Producer Price Index Rises In October, the PPI in the U.S. increased by 2.4% year-over-year. This rise was slightly above the economists' expectations of 2.3% and showed a trend of acceleration compared to the previous period's increase of 1.8%. On a monthly basis, the PPI rose by 0.2%, aligning with expectations.
Excluding food and energy, the annual PPI increase in October was recorded at 3.1%. This rate exceeded the expectation of 3% and showed acceleration over the previous period's increase of 2.8%. On a monthly basis, the PPI, excluding food and energy, increased by 0.3%, also in line with expectations.
Unemployment Claims and Labor Market Looking at the U.S. unemployment claims data, a positive picture is emerging.

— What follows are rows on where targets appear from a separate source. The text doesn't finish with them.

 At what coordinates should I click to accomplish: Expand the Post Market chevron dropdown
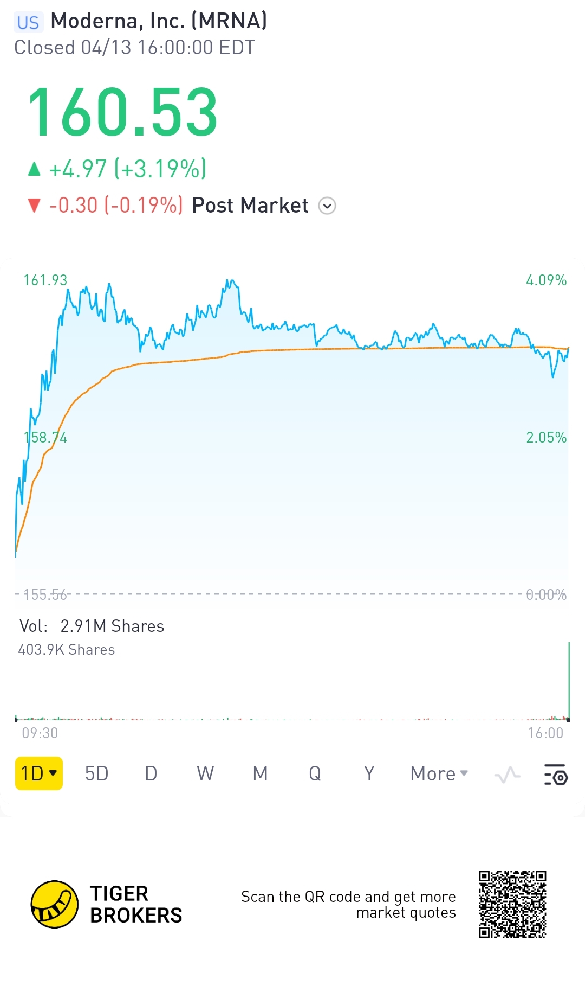[327, 206]
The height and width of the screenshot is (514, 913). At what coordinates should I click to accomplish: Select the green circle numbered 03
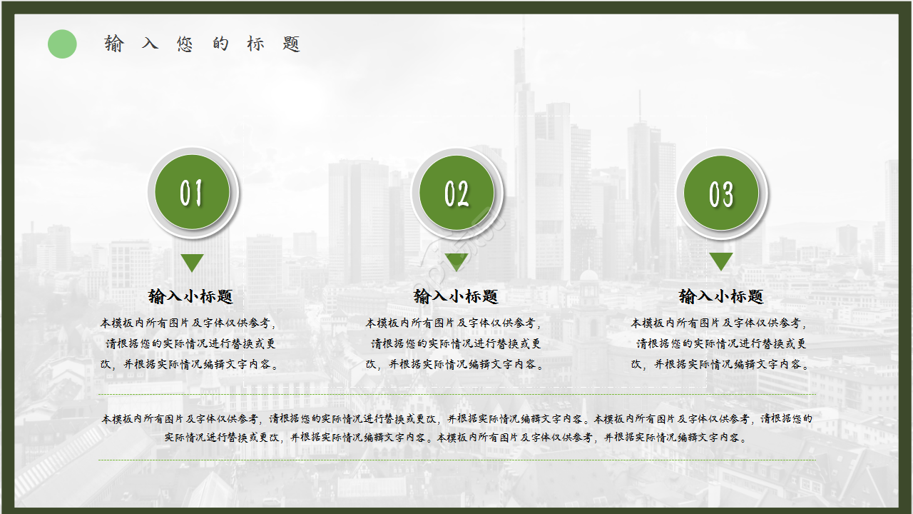[722, 191]
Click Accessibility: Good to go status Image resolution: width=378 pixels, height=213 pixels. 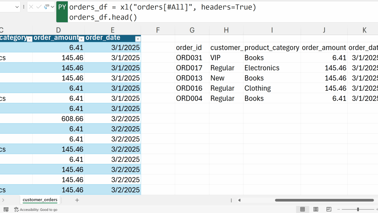coord(36,209)
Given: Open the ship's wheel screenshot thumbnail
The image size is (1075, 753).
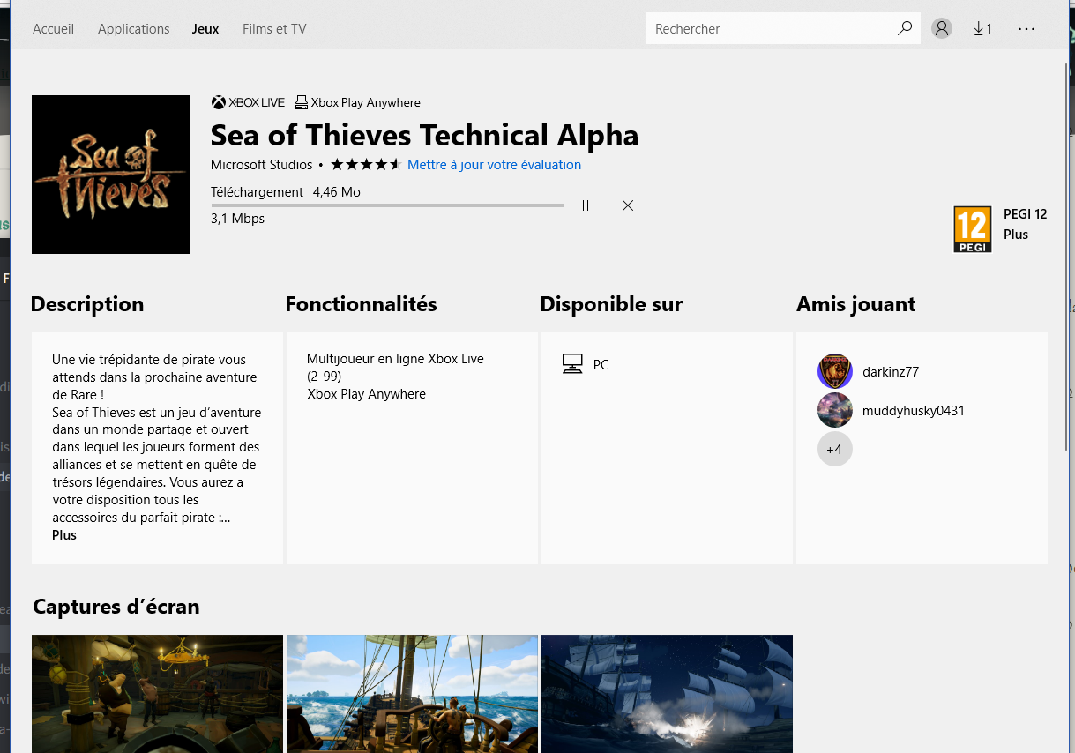Looking at the screenshot, I should 412,693.
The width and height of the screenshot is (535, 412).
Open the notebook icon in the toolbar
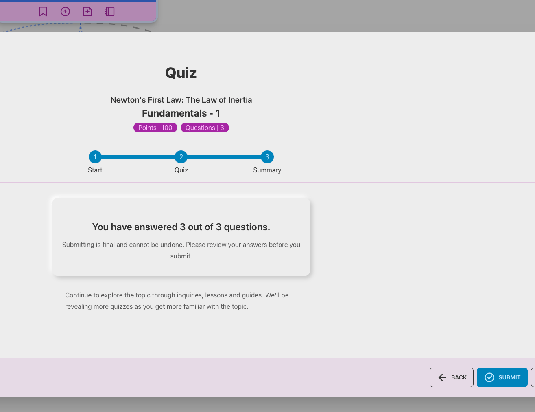point(109,11)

Unemployment claims in October stood at 217,000, falling short of expectations. The previous period's figure was revised to 221,000. Ongoing unemployment claims decreased to 1.873 million, showing a drop below the previous period's 1.892 million. Additionally, the four-week average for unemployment claims was reported at 221,000, down from the previous 227,250.
In light of these data, it is observed that producer prices are on an upward trend in the U.S. economy, while a positive trajectory is seen in the labor market. The increase in PPI indicates that inflationary pressures are being felt, whereas the decrease in unemployment claims suggests that the labor market is partially recovering. Economists point out that these trends could have significant effects on economic policies.
DXY Continues to Rise Ahead of Powell's Speech The dollar continues to rise against six major currencies. As markets await Fed Chairman Jerome Powell's speech, the DXY has climbed to 107, its highest level since November 2022. Despite a slight pullback to 106.7 ahead of the PPI data in today's volatility, the index maintains a positive outlook post-release.
The dollar is also being supported recently by investor optimism regarding Trump's economic plans, which may include higher tariffs and tighter immigration policies that could raise inflation and slow down the Fed's interest rate reduction process. The expectation of an increase in budget deficit spending is among the factors raising Treasury bond yields and supporting the dollar.
Moreover, with both chambers of Congress shifting to Republican control starting January, Trump is positioned to effectively advance his policies.